Humans are rich in copper. And so are all other living organisms. An average human adult contains between 1.4 to 2.1 mg of copper per kilogram, mostly in liver, muscles, and bones. It plays a wide variety of roles in structural conformation and function of metalloenzymes. Copper is toxic, and it is promiscuous due to its high-affinity binding to specific and non-specific proteins. Therefore, it has to be kept at bay to counteract its cytotoxic effects in live cells. How do we stay healthy?
Copper is a cofactor in several metalloenzymes, using its redox states to facilitate their primary physiological functions – essential processes like protecting cells from oxidative stress (In Cu, Zn-Superoxide dismaTase) and reducing oxygen to water in the respiratory electron transfer chain (cytochrome c oxidase). However, metalloenzymes do not transport copper inside or between cells or regulate its intracellular levels.
Here are the major components of copper homeostasis:
- Small carriers and P-type ATPases (transporters) shuttle copper in (acquisition), around (distribution) and out (disposal) of cells.
- Chaperones maintain the cytosolic copper below very low concentrations and keep it from binding non-specific proteins.

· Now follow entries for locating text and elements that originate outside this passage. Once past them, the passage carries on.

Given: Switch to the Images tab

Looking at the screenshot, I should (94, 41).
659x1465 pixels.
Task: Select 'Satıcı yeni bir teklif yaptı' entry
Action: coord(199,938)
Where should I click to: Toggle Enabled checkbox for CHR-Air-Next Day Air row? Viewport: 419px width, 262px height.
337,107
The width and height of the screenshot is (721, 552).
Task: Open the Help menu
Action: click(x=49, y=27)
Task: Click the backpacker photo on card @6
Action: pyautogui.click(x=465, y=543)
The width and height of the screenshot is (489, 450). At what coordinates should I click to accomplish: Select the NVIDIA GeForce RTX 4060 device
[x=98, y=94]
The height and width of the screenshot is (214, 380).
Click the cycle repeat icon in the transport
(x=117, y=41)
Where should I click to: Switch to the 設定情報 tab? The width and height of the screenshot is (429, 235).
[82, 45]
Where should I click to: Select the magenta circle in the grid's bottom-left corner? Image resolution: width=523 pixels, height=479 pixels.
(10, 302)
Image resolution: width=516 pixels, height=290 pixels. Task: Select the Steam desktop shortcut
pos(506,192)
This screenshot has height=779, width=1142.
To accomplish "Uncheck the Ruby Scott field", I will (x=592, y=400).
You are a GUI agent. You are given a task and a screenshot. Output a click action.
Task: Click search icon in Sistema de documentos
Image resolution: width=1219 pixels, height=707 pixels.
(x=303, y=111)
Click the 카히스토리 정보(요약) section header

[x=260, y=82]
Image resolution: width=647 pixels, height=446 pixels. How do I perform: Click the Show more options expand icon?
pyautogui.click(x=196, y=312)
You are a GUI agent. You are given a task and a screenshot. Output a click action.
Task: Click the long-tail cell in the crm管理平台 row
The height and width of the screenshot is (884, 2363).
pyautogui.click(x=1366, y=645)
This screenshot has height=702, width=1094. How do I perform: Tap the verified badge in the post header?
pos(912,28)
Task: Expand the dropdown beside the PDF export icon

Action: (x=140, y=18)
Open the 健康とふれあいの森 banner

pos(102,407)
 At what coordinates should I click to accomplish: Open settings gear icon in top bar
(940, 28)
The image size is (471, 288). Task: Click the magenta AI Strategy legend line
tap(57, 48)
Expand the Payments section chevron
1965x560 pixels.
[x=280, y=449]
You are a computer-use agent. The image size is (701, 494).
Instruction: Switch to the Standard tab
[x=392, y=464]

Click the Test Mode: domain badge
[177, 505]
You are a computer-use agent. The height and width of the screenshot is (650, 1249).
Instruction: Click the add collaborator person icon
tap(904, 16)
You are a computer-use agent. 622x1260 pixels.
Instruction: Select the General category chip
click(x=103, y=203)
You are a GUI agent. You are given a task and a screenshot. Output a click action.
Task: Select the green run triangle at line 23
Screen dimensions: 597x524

Guiseppe Inesi from the California Pacific Medical Center Research Institute guest edited a recently published IUBMB Life Special Issue on Copper Homeostasis. It is a collection of critical reviews that address all of the above mechanisms. The first review from Dr. Inesi is an overview of molecular features of copper binding proteins involved in copper homeostasis. Four critical reviews that follow discuss specific mechanisms of copper homeostasis facilitated by human copper ATPases ATP7A and ATP7B, copper methallothioneins and the copper chaperone Atox1. The final two focus on the role of copper homeostasis in diabetes mellitus and fatty liver disease. Living organisms developed copper homeostasis to address those specific needs.